When you grow up with certain traumas, time learns to create armor around your heart. Like thorns that protect roses. They cling to the inside so tightly that every time another event happens that marks you for life, they sink a few centimeters deeper inside. Affirming their place, reminding you that they will always be there not to forget. And at this moment, I could feel them, in the center of my chest, sinking with every passing second in this new reality where secrets kissed the light, and lies didn't sound so harmful.
The wood of my father's office door was thicker under my knuckles, even firmer than any other door in the castle. Or maybe that's what it seemed like as I felt the electricity crossing each of my ligaments due to the nerves it caused me to face it. Breaking down another thick wall of lies, which I once thought would be made of light bricks, but time had proven me wrong. I distrusted my father, and he distrusted me. Otherwise, the protection we wanted to offer each other would have been easier if we told the truth from the beginning. There wouldn't have been those deep secrets we both used to hurt each other as if they were our daggers in battle.
I heard his calm voice calling me, like the sound of waves crashing on the shore, rough like sand. The light in the room was dim; the blue walls showed that color that resides in the water during sunset, the windows were open, letting in a refreshing breeze, but the sunlight was hidden behind the thick black linen curtains.

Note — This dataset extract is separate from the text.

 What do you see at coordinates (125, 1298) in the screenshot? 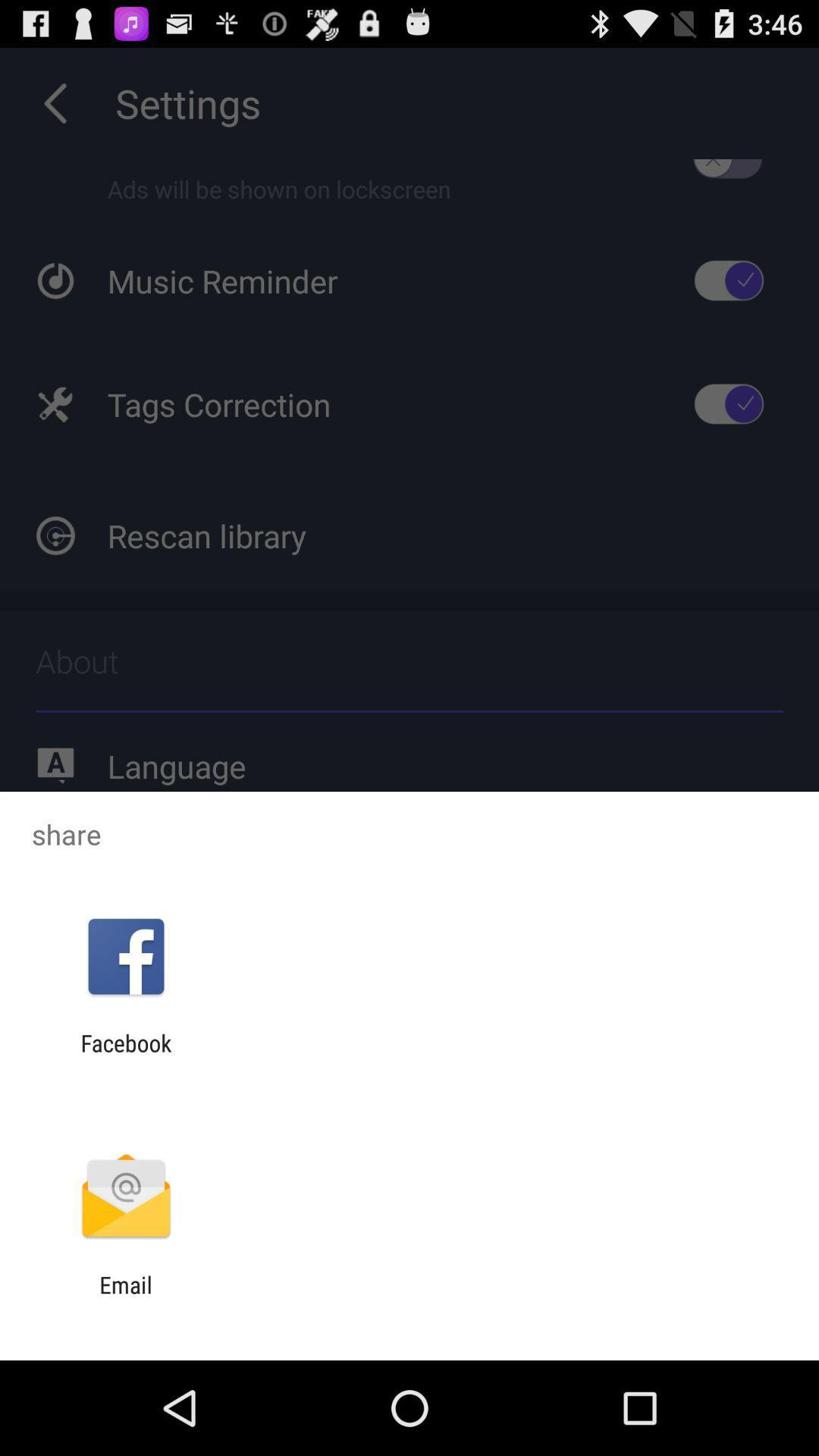
I see `email icon` at bounding box center [125, 1298].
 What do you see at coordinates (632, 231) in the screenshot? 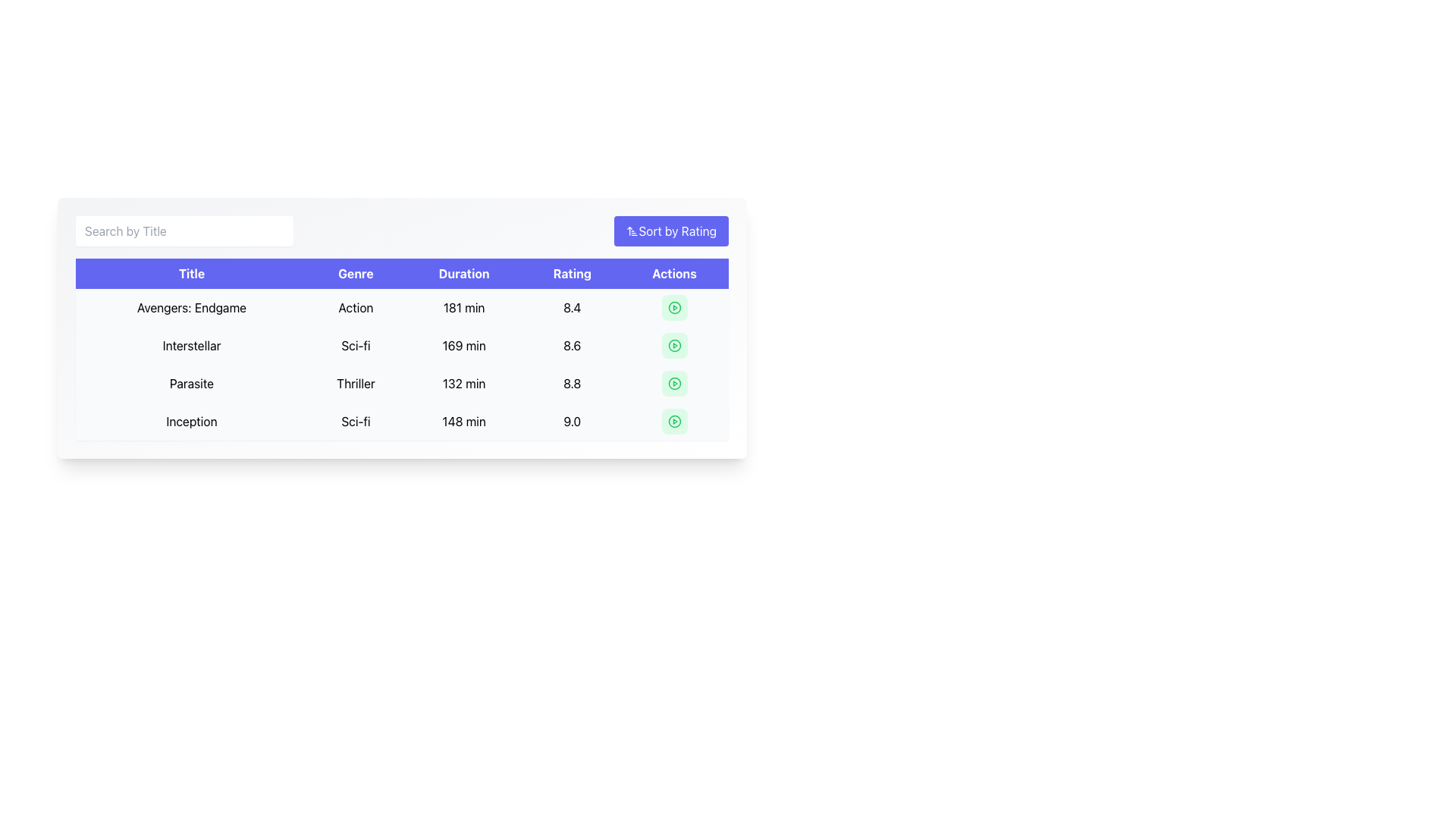
I see `the small upward arrow icon located inside the blue button labeled 'Sort by Rating', positioned in the top-right area of the interface` at bounding box center [632, 231].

Giving the place a somber vibe and filling the cracks in the stones with melancholy.
My father had his hands intertwined over his chest, his back rested on the backrest of his chair, and his gray eyes seemed to have taken a beating from the passage of time. A straight line marked his lips; I knew his mind must be ablaze with thousands of questions, but I also recognized in his posture how exhausting it was to protect me. After all, that had always been his purpose, and lately, I had found a way to twist it to my advantage.
I stood still by the door, not knowing with what excuse or question to begin. I fixed my gaze on the banner pinned to the wall just above the fireplace. The golden threads of its triskelion seemed to have a light of their own even in such opacity, as if the magic of what we were extended over the air, bathing us like pollen.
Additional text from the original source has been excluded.